## Assigned task:
Format the rows as a JSON list of strings with one string per line and no blank lines. Begin at the line containing "Locate an element", stop after the line containing "text-caret is located", and omit the pictures.

## Excerpted records:
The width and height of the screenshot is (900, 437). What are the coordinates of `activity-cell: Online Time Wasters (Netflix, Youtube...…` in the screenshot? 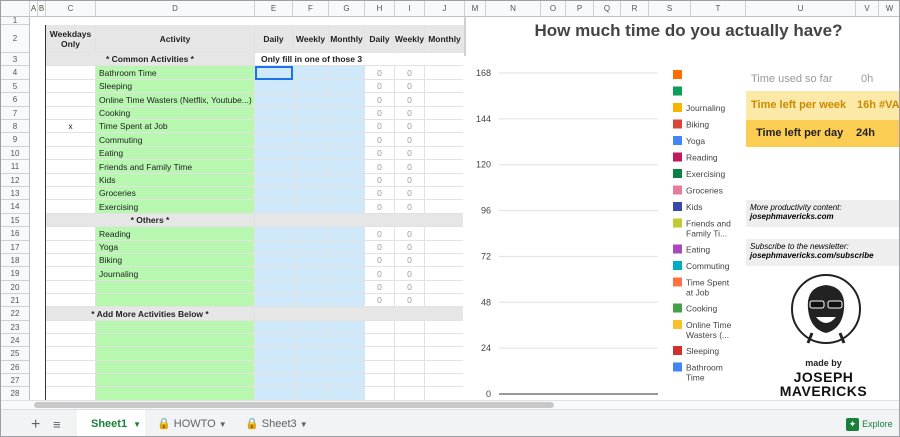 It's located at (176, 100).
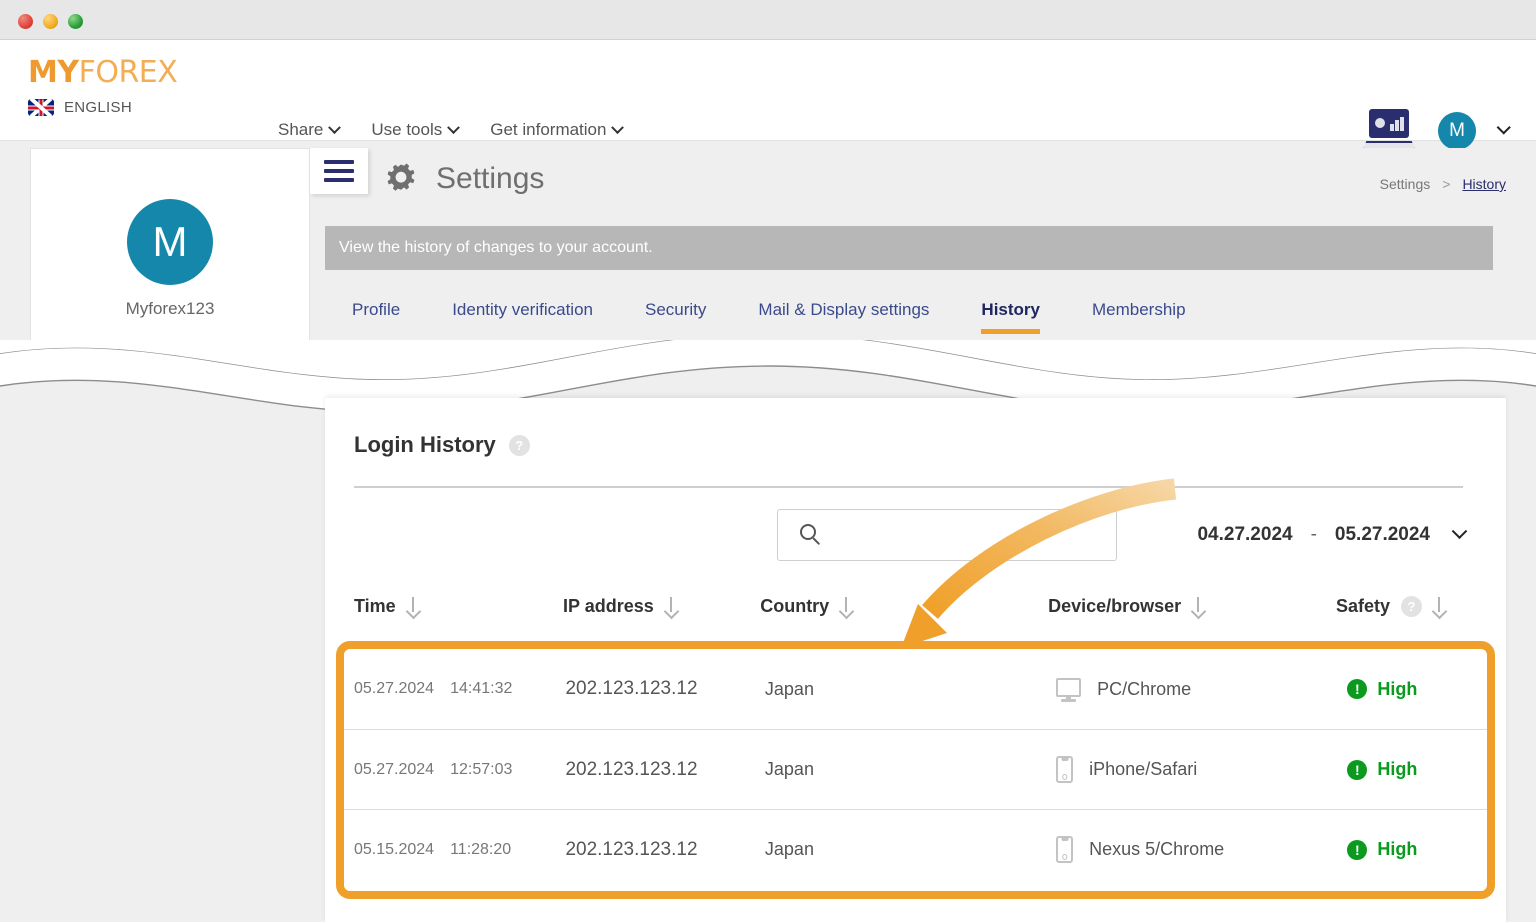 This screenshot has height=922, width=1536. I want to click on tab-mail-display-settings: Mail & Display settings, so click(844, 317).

==

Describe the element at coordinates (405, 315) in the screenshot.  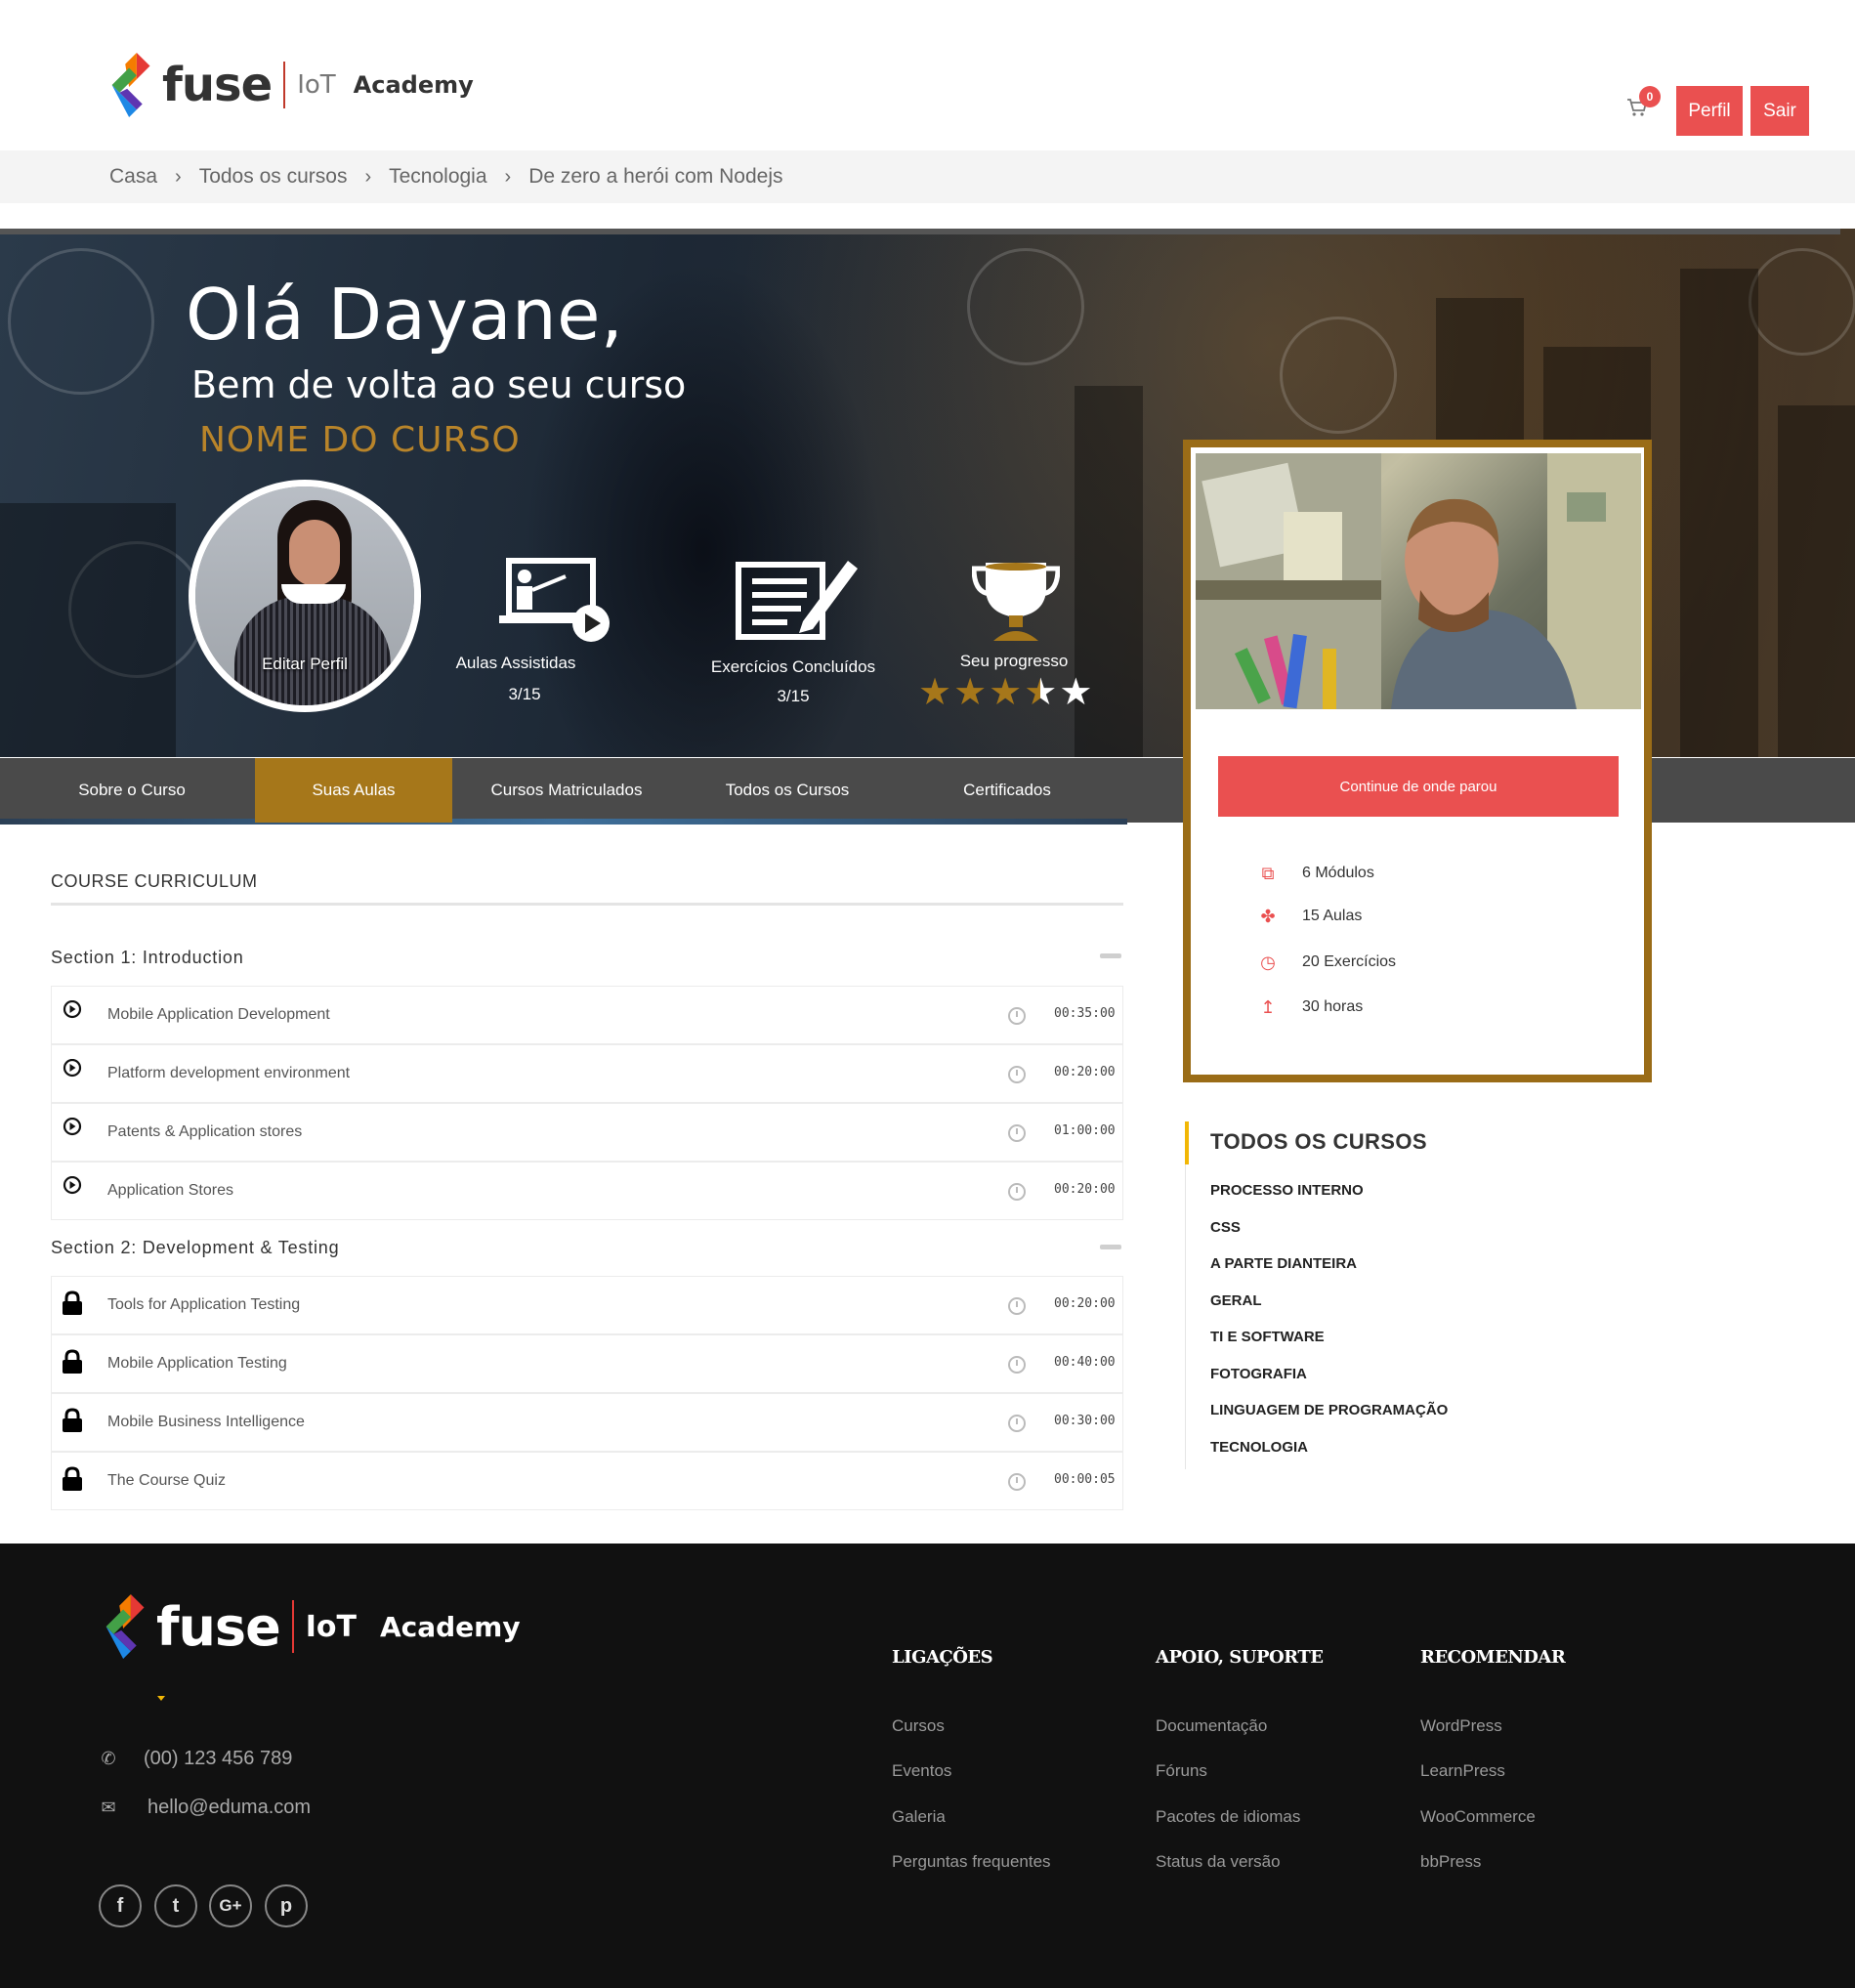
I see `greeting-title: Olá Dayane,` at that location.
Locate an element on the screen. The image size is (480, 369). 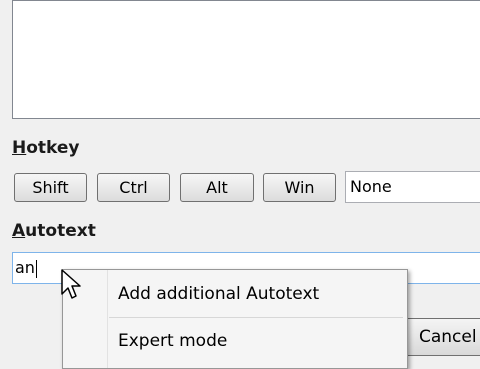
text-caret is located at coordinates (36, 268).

## Solution for this exercise:
[
  "Locate an element on the screen. The image size is (480, 369). ",
  "text-caret is located at coordinates (36, 268)."
]